[YANG HARUS DIKERJAKAN]:
1/ Tulis ulang bagian tulisan tentang peradaban manusia mulai dari "Jika saja kompas" sampai dengan "dalam arti sebenarnya).", termasuk kedua bagian itu.
2/ Menurut tulisan tentang peradaban manusia, sekarang ini orang lebih takut pada apa daripada mati?
3/ Tuliskan kelanjutan tulisan tentang peradaban manusia, mulai setelah kalimat terakhirnya.

[TEKS BACAAN]:
::::::::::

Jika saja kompas tidak ditemukan dan revolusi industri tidak terjadi apakah dunia ini akan lebih baik? Jawabnya bisa ya bisa tidak. Iya, karena tidak ada kompas ataupun mesin uap, proses imprealisme kolonialisme dan expansi politik, serta sosial ekonomi dimana penindasan manusia atas manusia lainnya tidak terjadi dengan begitu saja, prosesnya akan lebih lambat atau mungkin tidak terjadi sama sekali. Tidak, peradaban dunia mungkin saja menjadi lebih barbar dari pada bangsa barbar itu sendiri, seleksi alam yang bermain (yang kuat yang menang, dalam arti sebenarnya).
Ditilik dari hasil sejarah pergerakan peradaban manusia, yang katanya telah dimulai dari jutaan tahun lalu, peradaban yang lebih baik tidak tercipta juga, penindasan masih berlangsung disana-sini, manusia memakan manusia lainnya, ke jenjang ekonomi, sosial dan politik tak jauh berbeda dengan yang terjadi pada masa lalu, hanya bentuknya saja agak berbeda, agak humanis. Penindasan yang terjadi lebih manusiawi, walaupun efeknya sama saja, manusia masih berdiri tertawa atas tangis manusia lainnya.
The Cruel World, dunia ini memang kejam, begitulah kehidupan, semua orang harus siap dengan apa saja untuk mempertahankan hidupnya. Malah sekarang ini orang tak lagi takut mati, mereka malah takut untuk hidup. Tata dunia yang begitu serakah ini bagi saya harus dirubah dan saya rasa hampir semua orang merasakan hal yang sama, namun kita terkadang terlalu takut untuk merubahnya, karena hal ini hampir menjadi suatu kebenaran universal, kalau ingin merubah siap-siap saja dinggap tak lagi waras alias sinting.
Perang dingin adalah contoh yang paling baik bagaimana melihat dua paradigma bertarung dalam hal mengkonsepkan tatanan dunia, antara barat dengan konsep kapitalisme libaralisnya dengan timur yang sosialis komunisnya. Sekali lagi yang kuat yang menang, maka menanglah barat, dengan kekuatan buldozer pasar menghancurkan tembok berlin, dengan manisnya coca-cola merayu dunia ketiga yang seperti anak-anak yang mendapatkan es krim. Konsep tatanan dunia oleh sang pemenang belum juga mampu mengubah kehidupan perdaban manusia. Malah lebih parah.

::::::::::

[DATA YANG DIBERIKAN]:

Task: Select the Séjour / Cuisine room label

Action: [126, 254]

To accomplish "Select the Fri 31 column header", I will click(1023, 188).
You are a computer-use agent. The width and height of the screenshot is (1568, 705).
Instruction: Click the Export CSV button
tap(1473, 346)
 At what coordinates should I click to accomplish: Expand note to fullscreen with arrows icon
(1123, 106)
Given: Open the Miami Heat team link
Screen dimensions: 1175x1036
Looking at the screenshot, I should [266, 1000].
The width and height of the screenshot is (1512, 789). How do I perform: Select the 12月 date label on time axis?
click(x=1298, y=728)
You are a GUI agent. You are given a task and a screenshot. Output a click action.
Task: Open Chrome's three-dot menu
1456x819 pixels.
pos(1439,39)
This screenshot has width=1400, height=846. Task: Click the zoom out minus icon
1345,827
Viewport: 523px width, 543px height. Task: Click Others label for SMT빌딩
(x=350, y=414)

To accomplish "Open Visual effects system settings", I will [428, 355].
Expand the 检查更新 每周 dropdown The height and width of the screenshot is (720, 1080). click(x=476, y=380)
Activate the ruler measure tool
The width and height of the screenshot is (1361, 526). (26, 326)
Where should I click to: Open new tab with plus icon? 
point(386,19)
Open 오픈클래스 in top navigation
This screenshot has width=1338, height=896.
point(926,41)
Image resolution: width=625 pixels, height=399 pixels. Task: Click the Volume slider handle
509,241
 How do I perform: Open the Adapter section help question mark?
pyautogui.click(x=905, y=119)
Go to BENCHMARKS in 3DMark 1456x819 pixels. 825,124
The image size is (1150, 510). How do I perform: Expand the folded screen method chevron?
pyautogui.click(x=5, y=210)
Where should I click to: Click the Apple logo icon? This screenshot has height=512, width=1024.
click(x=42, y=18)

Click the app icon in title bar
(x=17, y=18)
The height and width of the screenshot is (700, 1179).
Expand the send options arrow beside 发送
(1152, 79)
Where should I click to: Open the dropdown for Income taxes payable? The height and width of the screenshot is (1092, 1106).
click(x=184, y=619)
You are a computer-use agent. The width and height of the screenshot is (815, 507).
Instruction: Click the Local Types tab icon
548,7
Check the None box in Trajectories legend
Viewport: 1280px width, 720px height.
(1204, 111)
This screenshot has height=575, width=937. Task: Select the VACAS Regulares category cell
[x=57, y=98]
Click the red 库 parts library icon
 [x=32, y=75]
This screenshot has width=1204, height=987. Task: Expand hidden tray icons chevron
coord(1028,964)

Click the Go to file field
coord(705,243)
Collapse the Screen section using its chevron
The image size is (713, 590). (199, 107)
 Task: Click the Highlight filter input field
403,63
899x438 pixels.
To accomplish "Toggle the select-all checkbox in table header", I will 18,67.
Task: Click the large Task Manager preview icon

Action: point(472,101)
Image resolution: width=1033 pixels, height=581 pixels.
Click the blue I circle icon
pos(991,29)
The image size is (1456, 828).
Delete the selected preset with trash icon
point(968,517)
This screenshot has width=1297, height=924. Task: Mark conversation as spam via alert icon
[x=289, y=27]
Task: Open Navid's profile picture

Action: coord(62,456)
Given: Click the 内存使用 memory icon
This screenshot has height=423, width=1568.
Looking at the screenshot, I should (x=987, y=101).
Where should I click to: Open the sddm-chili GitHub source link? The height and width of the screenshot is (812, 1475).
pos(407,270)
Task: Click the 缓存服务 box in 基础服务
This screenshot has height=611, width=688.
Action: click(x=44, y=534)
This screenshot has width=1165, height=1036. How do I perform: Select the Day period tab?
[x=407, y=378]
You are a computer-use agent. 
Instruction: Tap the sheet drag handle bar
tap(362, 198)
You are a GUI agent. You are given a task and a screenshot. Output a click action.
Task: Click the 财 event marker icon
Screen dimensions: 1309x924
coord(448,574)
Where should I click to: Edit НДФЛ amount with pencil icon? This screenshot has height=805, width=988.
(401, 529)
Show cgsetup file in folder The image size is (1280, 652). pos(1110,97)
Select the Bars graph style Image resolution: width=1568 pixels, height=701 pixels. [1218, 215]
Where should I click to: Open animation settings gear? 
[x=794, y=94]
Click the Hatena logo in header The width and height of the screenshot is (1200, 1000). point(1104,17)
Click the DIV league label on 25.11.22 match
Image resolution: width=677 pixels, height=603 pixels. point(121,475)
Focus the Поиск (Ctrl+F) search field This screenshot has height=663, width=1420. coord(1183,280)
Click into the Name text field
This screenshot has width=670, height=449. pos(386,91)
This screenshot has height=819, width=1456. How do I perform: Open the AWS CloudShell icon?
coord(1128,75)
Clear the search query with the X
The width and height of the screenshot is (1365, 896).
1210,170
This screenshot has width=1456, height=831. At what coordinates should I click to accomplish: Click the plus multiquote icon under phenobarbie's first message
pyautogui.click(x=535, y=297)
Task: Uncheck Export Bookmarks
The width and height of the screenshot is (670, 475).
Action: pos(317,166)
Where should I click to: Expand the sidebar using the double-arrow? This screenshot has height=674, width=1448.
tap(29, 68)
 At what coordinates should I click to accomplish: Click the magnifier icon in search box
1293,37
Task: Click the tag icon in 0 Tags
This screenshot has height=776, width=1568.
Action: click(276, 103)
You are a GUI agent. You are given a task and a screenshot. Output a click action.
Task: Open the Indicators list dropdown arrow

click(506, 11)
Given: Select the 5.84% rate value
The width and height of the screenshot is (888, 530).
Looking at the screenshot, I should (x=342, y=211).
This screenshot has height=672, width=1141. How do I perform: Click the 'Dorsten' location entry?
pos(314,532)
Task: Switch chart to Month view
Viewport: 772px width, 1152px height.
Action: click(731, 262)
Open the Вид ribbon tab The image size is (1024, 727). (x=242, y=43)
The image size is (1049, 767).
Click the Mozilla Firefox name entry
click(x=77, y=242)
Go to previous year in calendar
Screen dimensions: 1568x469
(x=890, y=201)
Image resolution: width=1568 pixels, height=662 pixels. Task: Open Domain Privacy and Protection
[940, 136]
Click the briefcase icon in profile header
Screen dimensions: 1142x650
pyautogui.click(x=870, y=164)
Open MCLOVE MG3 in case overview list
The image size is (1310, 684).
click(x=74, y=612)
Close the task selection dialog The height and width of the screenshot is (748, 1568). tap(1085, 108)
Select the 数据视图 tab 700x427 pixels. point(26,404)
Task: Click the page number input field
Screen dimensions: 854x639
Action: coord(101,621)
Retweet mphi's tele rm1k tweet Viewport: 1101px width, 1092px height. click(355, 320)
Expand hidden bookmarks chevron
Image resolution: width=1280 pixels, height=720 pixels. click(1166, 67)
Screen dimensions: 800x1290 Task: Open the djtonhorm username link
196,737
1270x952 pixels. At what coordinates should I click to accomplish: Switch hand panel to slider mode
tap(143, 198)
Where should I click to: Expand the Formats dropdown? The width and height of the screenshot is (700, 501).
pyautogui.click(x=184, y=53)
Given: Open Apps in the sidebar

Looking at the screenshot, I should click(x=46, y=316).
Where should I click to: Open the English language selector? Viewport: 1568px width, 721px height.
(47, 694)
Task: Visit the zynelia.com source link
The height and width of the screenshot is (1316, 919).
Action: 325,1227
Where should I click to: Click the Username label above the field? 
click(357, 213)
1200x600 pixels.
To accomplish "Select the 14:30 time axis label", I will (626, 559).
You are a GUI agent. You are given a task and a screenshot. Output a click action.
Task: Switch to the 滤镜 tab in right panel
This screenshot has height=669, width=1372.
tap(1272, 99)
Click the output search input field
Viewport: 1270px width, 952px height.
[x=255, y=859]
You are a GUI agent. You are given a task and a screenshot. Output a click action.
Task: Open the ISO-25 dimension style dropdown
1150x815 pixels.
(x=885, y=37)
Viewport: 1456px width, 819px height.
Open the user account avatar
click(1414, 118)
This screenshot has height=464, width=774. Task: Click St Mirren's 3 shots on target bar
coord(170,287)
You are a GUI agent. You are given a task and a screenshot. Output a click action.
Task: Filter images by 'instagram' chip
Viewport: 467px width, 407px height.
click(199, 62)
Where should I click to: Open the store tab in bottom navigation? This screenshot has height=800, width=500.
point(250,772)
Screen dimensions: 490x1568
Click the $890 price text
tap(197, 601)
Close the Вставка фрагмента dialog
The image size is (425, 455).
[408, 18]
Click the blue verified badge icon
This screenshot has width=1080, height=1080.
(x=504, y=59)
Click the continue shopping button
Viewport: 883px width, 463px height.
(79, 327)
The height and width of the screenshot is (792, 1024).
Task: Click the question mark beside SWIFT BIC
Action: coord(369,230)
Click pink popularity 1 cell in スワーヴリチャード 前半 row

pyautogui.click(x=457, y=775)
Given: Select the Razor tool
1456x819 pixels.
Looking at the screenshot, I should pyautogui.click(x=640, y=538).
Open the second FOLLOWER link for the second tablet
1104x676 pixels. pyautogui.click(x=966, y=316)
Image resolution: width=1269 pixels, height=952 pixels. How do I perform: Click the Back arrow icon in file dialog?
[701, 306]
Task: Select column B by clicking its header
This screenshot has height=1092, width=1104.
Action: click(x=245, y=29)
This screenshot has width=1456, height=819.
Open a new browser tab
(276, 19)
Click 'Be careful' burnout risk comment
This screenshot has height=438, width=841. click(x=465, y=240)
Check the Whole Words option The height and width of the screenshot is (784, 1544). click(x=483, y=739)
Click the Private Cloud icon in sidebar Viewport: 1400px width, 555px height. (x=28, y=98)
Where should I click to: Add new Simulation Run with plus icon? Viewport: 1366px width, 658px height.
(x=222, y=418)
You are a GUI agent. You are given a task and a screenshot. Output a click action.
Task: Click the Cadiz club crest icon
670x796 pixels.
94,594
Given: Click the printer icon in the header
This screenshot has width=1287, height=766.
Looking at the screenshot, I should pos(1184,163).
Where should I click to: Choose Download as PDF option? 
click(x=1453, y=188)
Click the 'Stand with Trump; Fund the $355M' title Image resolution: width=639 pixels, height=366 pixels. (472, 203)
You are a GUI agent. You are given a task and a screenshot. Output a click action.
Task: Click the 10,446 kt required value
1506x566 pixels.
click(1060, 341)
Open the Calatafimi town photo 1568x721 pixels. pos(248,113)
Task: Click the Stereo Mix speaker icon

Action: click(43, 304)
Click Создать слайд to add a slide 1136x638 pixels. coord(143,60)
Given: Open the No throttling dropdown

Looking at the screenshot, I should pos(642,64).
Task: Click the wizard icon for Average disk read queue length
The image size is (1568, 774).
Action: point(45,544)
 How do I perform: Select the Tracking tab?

::::::::::

[DAFTAR JAWABAN]:
1/
Jika saja kompas tidak ditemukan dan revolusi industri tidak terjadi apakah dunia ini akan lebih baik? Jawabnya bisa ya bisa tidak. Iya, karena tidak ada kompas ataupun mesin uap, proses imprealisme kolonialisme dan expansi politik, serta sosial ekonomi dimana penindasan manusia atas manusia lainnya tidak terjadi dengan begitu saja, prosesnya akan lebih lambat atau mungkin tidak terjadi sama sekali. Tidak, peradaban dunia mungkin saja menjadi lebih barbar dari pada bangsa barbar itu sendiri, seleksi alam yang bermain (yang kuat yang menang, dalam arti sebenarnya).

2/ Orang sekarang takut untuk hidup.

3/
Adalah suatu hal yang niscaya ketika saya, anda atau manusia lainnya yang masih berada didalam satu kawasan yang bernama Nusa Antara ini pengen kehidupan yang lebih baik. Tidak lagi memikirkan bagaimana bisa makan tapi sudah memikirkan bagaimana meningkatkan kwalitas hidup. Suatu hal yang niscaya juga jikalau manusia yang ada di Indonesia juga tidak menginginkan manusia bisa hidup damai berdampingan tanpa adanya presepsi saling curiga maupun menindas antara satu dengan yang lainnya.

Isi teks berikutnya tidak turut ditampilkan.